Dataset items
──────
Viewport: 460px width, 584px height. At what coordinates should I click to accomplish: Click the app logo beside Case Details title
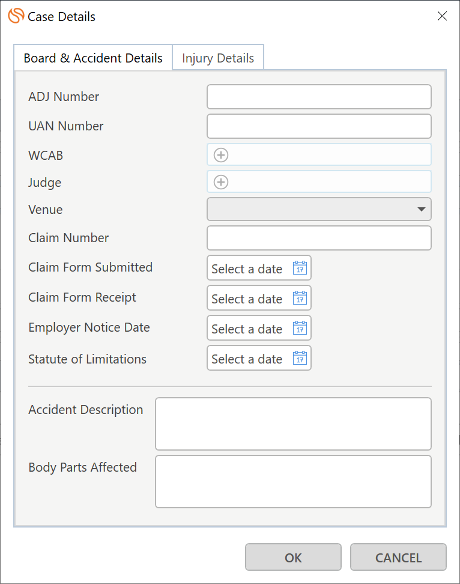coord(16,16)
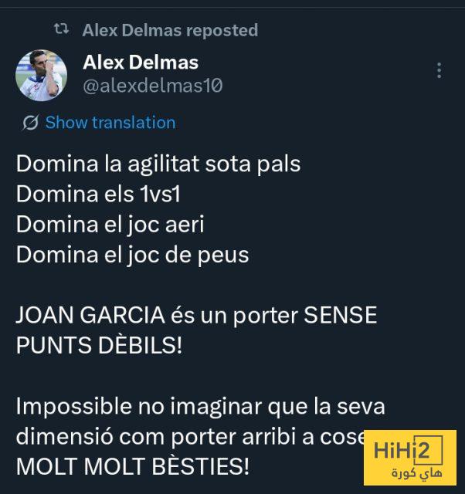Screen dimensions: 465x494
Task: Open Alex Delmas profile avatar photo
Action: point(40,75)
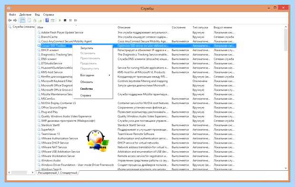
──────
Exercise brief:
Each line above should be written out again unchanged; no images are to be carried over.

Solved exercise:
Viewport: 460px width, 584px height. At what coordinates should I click to accomplish: Click the app logo beside Case Details title
coord(16,16)
Screen dimensions: 465x494
Task: Open Alex Delmas profile avatar photo
Action: point(40,75)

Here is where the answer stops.